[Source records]
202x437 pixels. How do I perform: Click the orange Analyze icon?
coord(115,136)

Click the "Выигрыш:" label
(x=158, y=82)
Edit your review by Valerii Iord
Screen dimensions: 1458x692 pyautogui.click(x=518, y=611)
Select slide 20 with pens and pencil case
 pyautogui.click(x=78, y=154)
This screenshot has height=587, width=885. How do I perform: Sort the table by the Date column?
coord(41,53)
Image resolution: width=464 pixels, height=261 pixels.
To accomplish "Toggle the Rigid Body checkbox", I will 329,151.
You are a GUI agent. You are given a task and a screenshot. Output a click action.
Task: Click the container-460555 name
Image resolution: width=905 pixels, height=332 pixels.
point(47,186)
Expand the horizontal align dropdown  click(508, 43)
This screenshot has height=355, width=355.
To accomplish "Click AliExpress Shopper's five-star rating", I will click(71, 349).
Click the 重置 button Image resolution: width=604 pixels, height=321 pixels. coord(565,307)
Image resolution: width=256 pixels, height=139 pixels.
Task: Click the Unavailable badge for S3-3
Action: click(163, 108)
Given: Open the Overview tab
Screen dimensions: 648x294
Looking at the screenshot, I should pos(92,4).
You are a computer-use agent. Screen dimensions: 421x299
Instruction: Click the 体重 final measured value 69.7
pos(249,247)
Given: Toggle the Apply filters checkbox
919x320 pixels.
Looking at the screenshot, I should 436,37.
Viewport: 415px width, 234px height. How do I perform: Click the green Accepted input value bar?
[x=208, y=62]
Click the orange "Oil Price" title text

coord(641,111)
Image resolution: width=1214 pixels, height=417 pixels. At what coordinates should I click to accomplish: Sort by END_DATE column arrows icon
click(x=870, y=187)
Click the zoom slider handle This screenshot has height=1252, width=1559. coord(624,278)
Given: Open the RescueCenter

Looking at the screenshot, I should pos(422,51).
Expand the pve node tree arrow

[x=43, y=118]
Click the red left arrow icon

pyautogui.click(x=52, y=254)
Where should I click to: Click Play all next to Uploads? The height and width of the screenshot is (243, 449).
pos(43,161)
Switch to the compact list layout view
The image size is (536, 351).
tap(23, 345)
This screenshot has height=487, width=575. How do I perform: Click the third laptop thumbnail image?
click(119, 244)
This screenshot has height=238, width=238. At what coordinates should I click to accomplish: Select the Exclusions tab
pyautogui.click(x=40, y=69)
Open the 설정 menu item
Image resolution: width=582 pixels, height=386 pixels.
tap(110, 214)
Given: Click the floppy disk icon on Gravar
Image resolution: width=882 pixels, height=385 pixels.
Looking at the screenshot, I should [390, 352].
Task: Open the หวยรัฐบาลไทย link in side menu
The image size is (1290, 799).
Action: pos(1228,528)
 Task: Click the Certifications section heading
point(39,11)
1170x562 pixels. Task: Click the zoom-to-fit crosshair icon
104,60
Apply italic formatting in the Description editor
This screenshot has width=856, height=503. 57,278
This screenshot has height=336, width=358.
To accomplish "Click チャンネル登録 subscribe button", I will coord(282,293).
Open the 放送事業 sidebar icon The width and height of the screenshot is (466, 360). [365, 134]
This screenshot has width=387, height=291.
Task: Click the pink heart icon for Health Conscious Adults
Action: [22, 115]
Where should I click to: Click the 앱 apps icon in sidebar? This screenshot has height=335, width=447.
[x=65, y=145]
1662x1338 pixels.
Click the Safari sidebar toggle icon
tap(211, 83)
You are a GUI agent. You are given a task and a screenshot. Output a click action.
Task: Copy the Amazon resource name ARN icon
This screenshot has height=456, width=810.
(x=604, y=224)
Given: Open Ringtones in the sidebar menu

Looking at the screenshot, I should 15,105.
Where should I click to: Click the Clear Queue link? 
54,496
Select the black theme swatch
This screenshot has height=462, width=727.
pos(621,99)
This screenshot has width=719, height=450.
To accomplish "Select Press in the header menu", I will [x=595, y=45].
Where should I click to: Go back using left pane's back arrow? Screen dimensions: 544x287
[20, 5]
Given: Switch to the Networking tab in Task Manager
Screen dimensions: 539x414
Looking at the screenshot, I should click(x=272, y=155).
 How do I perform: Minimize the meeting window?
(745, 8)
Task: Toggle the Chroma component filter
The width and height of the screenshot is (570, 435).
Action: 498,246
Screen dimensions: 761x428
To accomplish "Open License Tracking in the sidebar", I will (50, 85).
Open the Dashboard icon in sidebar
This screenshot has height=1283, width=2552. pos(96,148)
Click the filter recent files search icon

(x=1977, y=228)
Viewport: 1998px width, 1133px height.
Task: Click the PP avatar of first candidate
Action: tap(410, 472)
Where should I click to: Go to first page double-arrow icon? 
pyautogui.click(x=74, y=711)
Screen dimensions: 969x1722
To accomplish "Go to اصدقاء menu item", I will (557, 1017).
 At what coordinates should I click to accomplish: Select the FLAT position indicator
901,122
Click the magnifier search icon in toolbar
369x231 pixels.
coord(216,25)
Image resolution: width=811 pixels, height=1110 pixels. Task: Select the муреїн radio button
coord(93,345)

Problem statement: Could you reproduce all of the data above, substituting "Soft Body" for "Rigid Body" and leaving everything else unchanged?

Task output:
202x437 pixels. How do I perform: Click the orange Analyze icon?
coord(115,136)

Click the "Выигрыш:" label
(x=158, y=82)
Edit your review by Valerii Iord
Screen dimensions: 1458x692 pyautogui.click(x=518, y=611)
Select slide 20 with pens and pencil case
 pyautogui.click(x=78, y=154)
This screenshot has height=587, width=885. How do I perform: Sort the table by the Date column?
coord(41,53)
Image resolution: width=464 pixels, height=261 pixels.
To accomplish "Toggle the Soft Body checkbox", I will 329,151.
You are a GUI agent. You are given a task and a screenshot. Output a click action.
Task: Click the container-460555 name
Image resolution: width=905 pixels, height=332 pixels.
point(47,186)
Expand the horizontal align dropdown  click(508, 43)
This screenshot has height=355, width=355.
To accomplish "Click AliExpress Shopper's five-star rating", I will click(71, 349).
Click the 重置 button Image resolution: width=604 pixels, height=321 pixels. coord(565,307)
Image resolution: width=256 pixels, height=139 pixels.
Task: Click the Unavailable badge for S3-3
Action: click(163, 108)
Given: Open the Overview tab
Screen dimensions: 648x294
Looking at the screenshot, I should pos(92,4).
You are a computer-use agent. Screen dimensions: 421x299
Instruction: Click the 体重 final measured value 69.7
pos(249,247)
Given: Toggle the Apply filters checkbox
919x320 pixels.
Looking at the screenshot, I should 436,37.
Viewport: 415px width, 234px height. How do I perform: Click the green Accepted input value bar?
[x=208, y=62]
Click the orange "Oil Price" title text

coord(641,111)
Image resolution: width=1214 pixels, height=417 pixels. At what coordinates should I click to accomplish: Sort by END_DATE column arrows icon
click(x=870, y=187)
Click the zoom slider handle This screenshot has height=1252, width=1559. coord(624,278)
Given: Open the RescueCenter

Looking at the screenshot, I should pos(422,51).
Expand the pve node tree arrow

[x=43, y=118]
Click the red left arrow icon

pyautogui.click(x=52, y=254)
Where should I click to: Click Play all next to Uploads? The height and width of the screenshot is (243, 449).
pos(43,161)
Switch to the compact list layout view
The image size is (536, 351).
tap(23, 345)
This screenshot has height=487, width=575. How do I perform: Click the third laptop thumbnail image?
click(119, 244)
This screenshot has height=238, width=238. At what coordinates should I click to accomplish: Select the Exclusions tab
pyautogui.click(x=40, y=69)
Open the 설정 menu item
Image resolution: width=582 pixels, height=386 pixels.
tap(110, 214)
Given: Click the floppy disk icon on Gravar
Image resolution: width=882 pixels, height=385 pixels.
Looking at the screenshot, I should [390, 352].
Task: Open the หวยรัฐบาลไทย link in side menu
The image size is (1290, 799).
Action: pos(1228,528)
 Task: Click the Certifications section heading
point(39,11)
1170x562 pixels. Task: Click the zoom-to-fit crosshair icon
104,60
Apply italic formatting in the Description editor
This screenshot has width=856, height=503. 57,278
This screenshot has height=336, width=358.
To accomplish "Click チャンネル登録 subscribe button", I will coord(282,293).
Open the 放送事業 sidebar icon The width and height of the screenshot is (466, 360). [365, 134]
This screenshot has width=387, height=291.
Task: Click the pink heart icon for Health Conscious Adults
Action: [22, 115]
Where should I click to: Click the 앱 apps icon in sidebar? This screenshot has height=335, width=447.
[x=65, y=145]
1662x1338 pixels.
Click the Safari sidebar toggle icon
tap(211, 83)
You are a GUI agent. You are given a task and a screenshot. Output a click action.
Task: Copy the Amazon resource name ARN icon
This screenshot has height=456, width=810.
(x=604, y=224)
Given: Open Ringtones in the sidebar menu

Looking at the screenshot, I should 15,105.
Where should I click to: Click the Clear Queue link? 
54,496
Select the black theme swatch
This screenshot has height=462, width=727.
pos(621,99)
This screenshot has width=719, height=450.
To accomplish "Select Press in the header menu", I will [x=595, y=45].
Where should I click to: Go back using left pane's back arrow? Screen dimensions: 544x287
[20, 5]
Given: Switch to the Networking tab in Task Manager
Screen dimensions: 539x414
Looking at the screenshot, I should click(x=272, y=155).
 How do I perform: Minimize the meeting window?
(745, 8)
Task: Toggle the Chroma component filter
The width and height of the screenshot is (570, 435).
Action: 498,246
Screen dimensions: 761x428
To accomplish "Open License Tracking in the sidebar", I will (50, 85).
Open the Dashboard icon in sidebar
This screenshot has height=1283, width=2552. pos(96,148)
Click the filter recent files search icon

(x=1977, y=228)
Viewport: 1998px width, 1133px height.
Task: Click the PP avatar of first candidate
Action: tap(410, 472)
Where should I click to: Go to first page double-arrow icon? 
pyautogui.click(x=74, y=711)
Screen dimensions: 969x1722
To accomplish "Go to اصدقاء menu item", I will (557, 1017).
 At what coordinates should I click to accomplish: Select the FLAT position indicator
901,122
Click the magnifier search icon in toolbar
369x231 pixels.
coord(216,25)
Image resolution: width=811 pixels, height=1110 pixels. Task: Select the муреїн radio button
coord(93,345)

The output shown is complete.